- Data in this exercise:
○ ○ ○
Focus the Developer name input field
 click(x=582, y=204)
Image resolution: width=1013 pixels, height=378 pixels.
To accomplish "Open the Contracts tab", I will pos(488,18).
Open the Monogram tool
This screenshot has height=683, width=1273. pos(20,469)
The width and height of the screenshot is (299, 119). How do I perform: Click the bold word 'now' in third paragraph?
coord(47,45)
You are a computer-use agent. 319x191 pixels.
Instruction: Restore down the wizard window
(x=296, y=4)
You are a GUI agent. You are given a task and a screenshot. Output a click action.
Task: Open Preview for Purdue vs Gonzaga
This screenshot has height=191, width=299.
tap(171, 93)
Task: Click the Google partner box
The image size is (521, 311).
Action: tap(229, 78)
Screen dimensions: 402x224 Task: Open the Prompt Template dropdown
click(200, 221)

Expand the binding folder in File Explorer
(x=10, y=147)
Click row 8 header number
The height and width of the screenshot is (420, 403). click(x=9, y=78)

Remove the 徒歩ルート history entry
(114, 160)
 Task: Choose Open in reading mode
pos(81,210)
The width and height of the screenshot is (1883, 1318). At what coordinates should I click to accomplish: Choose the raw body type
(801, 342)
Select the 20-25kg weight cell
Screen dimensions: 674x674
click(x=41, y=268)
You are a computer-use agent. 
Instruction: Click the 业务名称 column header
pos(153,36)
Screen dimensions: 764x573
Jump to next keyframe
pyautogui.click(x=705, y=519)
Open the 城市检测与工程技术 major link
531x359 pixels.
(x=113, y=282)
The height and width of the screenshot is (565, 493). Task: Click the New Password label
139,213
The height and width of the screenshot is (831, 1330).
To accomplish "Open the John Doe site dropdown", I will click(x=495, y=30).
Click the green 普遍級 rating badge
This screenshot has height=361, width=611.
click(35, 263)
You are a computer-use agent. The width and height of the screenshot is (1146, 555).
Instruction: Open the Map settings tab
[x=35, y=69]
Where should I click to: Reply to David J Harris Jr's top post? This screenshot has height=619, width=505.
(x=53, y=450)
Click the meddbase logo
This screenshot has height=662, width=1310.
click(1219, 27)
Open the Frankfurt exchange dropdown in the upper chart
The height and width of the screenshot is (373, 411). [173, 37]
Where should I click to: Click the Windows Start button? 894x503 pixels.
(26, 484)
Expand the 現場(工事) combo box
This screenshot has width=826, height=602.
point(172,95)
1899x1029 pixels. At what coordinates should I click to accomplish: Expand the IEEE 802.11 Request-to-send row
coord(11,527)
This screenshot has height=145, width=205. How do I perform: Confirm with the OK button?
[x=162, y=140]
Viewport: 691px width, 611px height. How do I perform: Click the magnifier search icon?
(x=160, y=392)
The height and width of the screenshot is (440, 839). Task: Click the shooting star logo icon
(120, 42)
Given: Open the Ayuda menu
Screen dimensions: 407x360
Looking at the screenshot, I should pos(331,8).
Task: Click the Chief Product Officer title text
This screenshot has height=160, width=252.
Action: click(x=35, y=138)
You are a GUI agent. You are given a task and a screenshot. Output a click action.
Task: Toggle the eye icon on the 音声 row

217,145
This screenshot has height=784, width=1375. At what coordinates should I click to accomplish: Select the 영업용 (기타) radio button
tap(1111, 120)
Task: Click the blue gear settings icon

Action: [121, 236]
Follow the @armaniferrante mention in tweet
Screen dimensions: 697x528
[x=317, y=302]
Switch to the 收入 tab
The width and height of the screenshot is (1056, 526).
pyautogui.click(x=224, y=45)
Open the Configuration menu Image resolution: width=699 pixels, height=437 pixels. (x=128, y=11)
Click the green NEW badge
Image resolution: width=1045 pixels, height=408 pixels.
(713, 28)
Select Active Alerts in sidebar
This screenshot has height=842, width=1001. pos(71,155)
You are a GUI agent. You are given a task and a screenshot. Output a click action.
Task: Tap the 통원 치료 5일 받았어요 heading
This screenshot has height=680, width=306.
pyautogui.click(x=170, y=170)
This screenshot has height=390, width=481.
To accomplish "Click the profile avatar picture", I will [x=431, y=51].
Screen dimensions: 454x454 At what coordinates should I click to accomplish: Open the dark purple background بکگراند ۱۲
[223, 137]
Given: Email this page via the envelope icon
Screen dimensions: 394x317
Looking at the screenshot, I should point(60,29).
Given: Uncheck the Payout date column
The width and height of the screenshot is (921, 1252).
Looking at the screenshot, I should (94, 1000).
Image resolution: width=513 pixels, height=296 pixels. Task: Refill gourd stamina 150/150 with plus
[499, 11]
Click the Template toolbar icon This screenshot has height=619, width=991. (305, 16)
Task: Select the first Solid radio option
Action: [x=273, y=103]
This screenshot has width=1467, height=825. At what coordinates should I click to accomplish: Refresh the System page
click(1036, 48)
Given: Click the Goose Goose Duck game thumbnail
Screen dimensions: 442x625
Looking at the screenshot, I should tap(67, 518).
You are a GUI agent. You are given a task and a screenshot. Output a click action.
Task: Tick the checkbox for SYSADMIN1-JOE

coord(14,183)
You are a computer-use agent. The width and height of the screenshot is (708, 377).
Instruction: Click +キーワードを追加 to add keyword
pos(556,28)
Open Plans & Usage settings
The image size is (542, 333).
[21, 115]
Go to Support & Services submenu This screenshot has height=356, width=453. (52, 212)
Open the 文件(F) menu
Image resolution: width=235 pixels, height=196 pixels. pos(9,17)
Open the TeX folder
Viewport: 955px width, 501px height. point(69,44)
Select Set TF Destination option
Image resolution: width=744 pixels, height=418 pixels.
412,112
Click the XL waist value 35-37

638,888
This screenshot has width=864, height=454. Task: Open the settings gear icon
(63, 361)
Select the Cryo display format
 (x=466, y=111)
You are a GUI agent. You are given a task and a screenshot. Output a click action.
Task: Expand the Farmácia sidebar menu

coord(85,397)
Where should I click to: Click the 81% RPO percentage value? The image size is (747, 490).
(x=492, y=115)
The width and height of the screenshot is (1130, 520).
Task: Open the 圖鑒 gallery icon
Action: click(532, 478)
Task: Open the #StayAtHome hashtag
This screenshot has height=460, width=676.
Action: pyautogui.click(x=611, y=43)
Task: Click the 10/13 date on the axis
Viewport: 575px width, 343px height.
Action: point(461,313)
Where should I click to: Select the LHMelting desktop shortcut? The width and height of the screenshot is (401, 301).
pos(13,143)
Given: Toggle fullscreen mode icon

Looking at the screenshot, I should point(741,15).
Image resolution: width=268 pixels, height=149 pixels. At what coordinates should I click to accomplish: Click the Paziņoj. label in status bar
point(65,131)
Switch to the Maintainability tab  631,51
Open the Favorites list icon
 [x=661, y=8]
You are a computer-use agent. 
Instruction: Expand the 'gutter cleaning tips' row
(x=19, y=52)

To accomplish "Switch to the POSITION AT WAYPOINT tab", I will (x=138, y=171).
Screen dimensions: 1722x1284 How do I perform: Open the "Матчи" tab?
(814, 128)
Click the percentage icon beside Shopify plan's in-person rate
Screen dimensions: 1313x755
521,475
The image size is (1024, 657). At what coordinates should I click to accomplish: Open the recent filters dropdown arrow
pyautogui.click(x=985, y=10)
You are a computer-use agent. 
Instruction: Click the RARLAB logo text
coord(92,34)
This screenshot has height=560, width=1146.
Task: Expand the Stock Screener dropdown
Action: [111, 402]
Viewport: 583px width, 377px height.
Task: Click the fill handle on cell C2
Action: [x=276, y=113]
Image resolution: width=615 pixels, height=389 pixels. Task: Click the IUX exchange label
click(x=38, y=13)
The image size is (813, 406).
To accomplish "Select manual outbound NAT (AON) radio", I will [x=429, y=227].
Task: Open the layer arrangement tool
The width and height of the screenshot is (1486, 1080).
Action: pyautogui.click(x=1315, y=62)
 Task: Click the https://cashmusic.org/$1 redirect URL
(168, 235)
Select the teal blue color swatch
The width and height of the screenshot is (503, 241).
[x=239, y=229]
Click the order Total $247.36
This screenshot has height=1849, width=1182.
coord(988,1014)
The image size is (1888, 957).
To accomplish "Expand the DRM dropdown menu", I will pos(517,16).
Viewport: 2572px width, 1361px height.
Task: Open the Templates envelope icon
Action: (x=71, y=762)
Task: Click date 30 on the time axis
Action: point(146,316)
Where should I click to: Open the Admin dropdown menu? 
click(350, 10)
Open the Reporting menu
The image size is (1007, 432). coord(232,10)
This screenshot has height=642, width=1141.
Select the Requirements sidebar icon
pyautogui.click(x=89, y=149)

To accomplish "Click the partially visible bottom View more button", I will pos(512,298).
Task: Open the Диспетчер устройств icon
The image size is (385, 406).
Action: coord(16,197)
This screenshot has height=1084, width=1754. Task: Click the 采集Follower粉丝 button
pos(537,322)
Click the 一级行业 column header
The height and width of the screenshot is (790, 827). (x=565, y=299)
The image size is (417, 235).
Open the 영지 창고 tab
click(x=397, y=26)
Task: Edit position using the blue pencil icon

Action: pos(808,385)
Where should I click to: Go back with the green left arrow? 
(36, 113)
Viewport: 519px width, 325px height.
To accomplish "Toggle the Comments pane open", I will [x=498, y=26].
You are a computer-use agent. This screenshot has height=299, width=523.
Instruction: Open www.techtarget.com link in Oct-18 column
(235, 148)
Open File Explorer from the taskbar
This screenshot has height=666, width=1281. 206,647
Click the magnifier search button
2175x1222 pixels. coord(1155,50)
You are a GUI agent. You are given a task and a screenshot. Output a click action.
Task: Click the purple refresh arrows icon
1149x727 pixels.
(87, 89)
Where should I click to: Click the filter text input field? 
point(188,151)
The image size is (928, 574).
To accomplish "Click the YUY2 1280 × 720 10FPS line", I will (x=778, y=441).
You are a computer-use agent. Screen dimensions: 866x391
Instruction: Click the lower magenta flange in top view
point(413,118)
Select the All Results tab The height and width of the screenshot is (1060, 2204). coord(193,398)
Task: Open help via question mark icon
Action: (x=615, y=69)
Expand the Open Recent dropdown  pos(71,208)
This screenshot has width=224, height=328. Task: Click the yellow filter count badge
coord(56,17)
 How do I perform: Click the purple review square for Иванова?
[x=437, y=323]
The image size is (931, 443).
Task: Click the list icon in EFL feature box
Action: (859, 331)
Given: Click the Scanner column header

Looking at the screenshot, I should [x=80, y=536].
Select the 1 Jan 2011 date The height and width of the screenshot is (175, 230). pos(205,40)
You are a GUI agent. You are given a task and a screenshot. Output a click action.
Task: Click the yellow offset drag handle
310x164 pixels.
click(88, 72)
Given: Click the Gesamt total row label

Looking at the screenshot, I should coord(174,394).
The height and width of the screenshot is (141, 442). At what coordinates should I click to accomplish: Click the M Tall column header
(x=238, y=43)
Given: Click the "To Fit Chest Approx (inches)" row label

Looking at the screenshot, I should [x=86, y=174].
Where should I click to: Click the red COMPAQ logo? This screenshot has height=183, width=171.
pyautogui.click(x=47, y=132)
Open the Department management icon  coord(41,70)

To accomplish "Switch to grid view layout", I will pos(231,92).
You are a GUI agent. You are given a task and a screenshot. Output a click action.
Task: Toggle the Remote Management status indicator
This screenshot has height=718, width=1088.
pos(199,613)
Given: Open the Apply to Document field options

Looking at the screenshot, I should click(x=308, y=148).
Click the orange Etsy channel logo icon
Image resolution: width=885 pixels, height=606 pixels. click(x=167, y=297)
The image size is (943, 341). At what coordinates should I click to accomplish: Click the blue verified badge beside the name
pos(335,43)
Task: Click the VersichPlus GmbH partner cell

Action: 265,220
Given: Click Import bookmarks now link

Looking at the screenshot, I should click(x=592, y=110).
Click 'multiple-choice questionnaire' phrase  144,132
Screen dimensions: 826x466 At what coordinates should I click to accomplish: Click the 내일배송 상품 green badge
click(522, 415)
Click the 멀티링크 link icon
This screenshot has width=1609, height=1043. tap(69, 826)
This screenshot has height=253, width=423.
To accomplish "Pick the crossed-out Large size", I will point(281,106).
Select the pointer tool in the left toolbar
○ ○ ○
- Prompt: Please rewrite the records from the line that has "Image resolution: width=1013" through the line that has "(x=296, y=4)", changing "wizard" to "setup" and leaving everything else unchanged.

- Result for this task:
Image resolution: width=1013 pixels, height=378 pixels.
To accomplish "Open the Contracts tab", I will pos(488,18).
Open the Monogram tool
This screenshot has height=683, width=1273. pos(20,469)
The width and height of the screenshot is (299, 119). How do I perform: Click the bold word 'now' in third paragraph?
coord(47,45)
You are a computer-use agent. 319x191 pixels.
Instruction: Restore down the setup window
(x=296, y=4)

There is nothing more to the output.